◆ **Aim of the task**
From the entries below, collect each line that contains the word "Click", copying it in full.

::: Data listing

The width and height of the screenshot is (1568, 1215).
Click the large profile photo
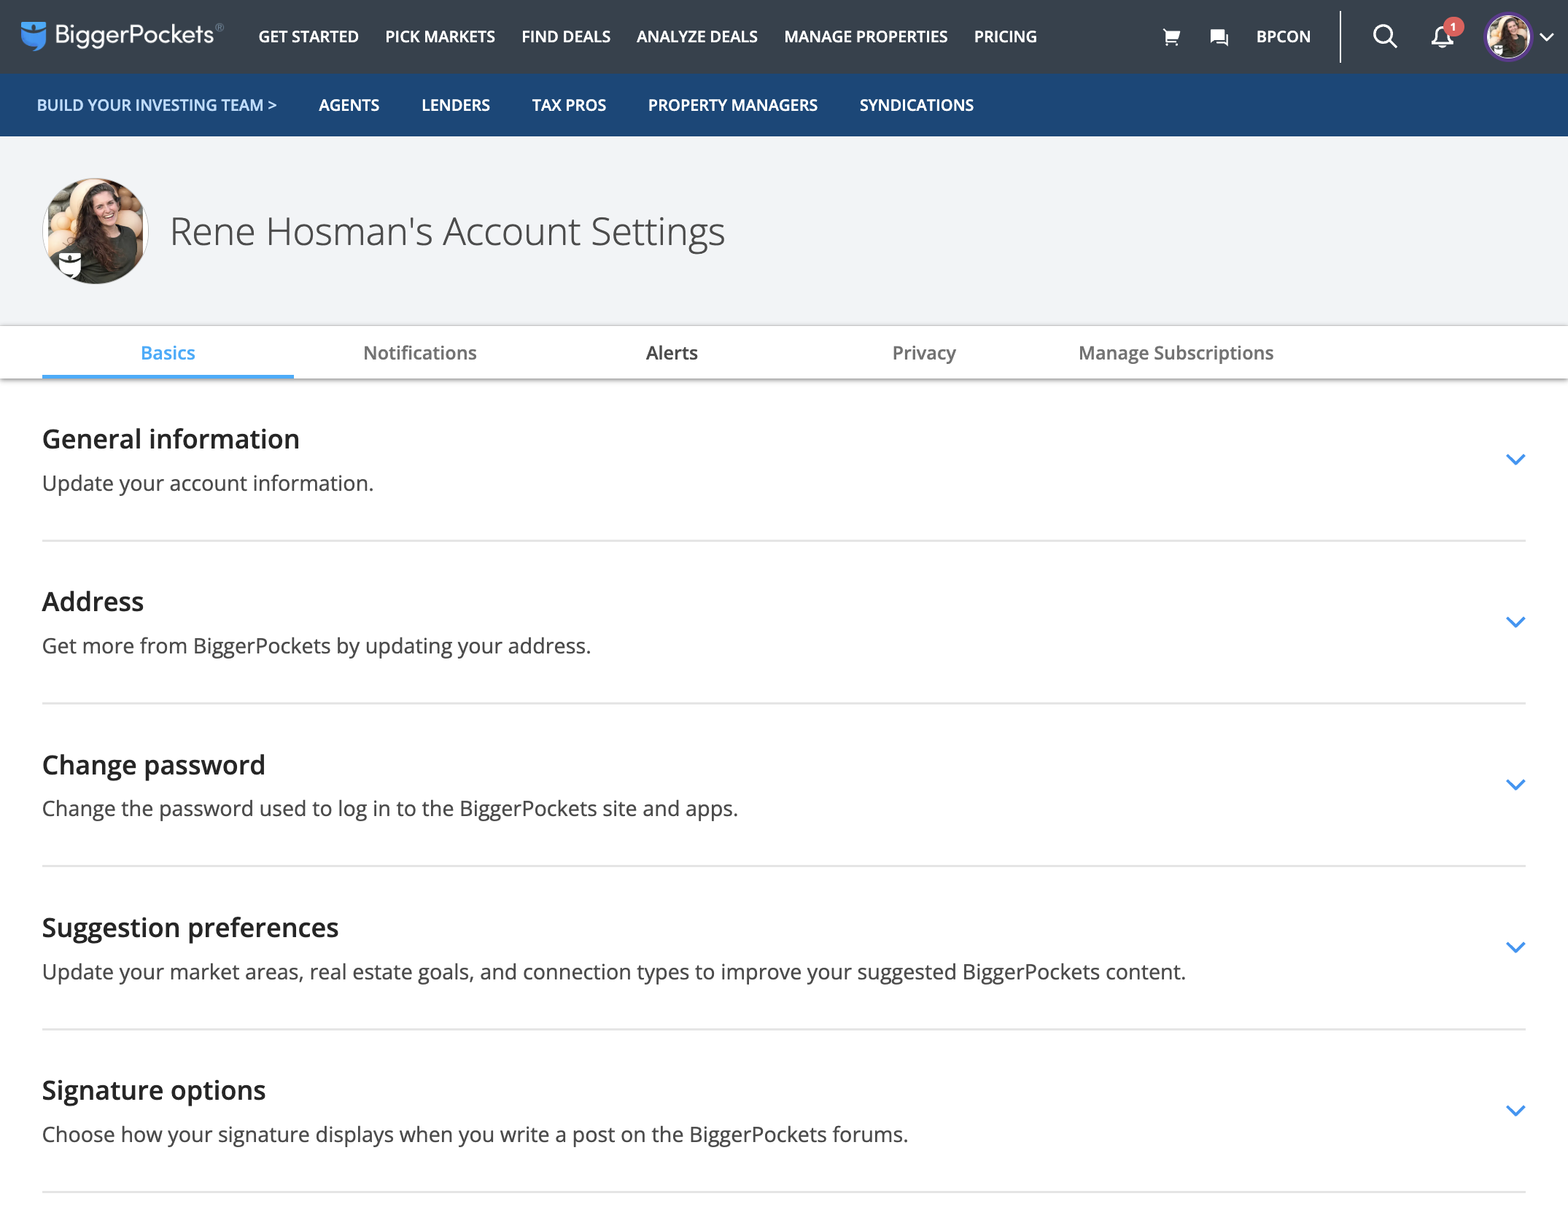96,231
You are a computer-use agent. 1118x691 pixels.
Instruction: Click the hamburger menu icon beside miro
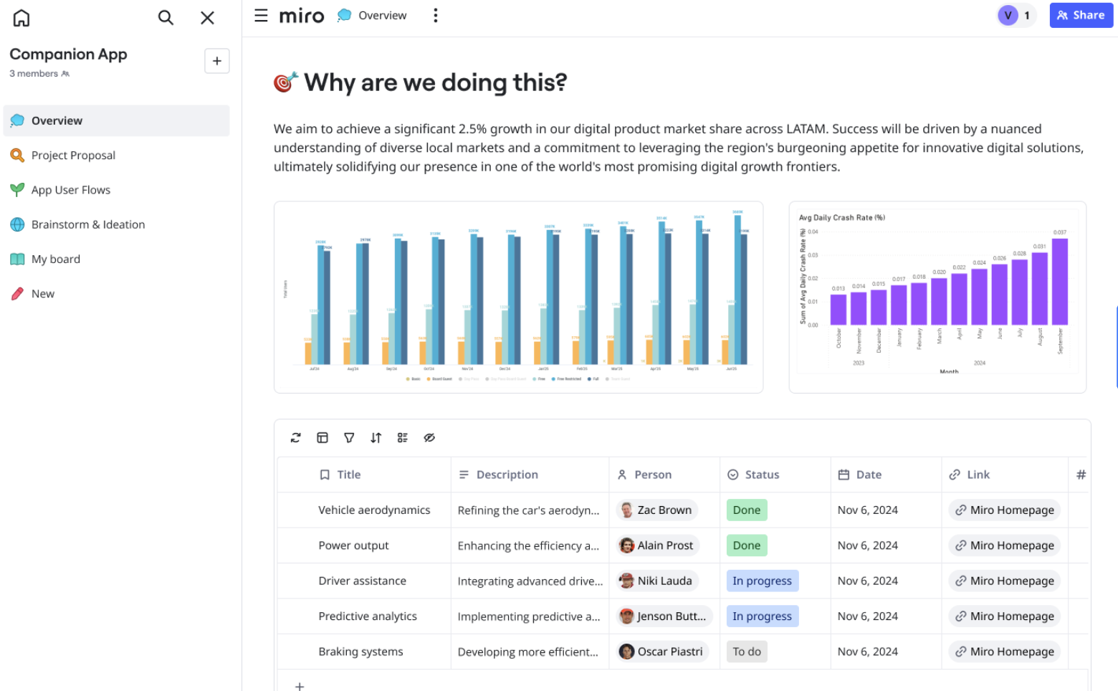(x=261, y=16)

::::::

◆ **Exercise solution**
Click the large profile photo
Instruction: Click the hamburger menu icon beside miro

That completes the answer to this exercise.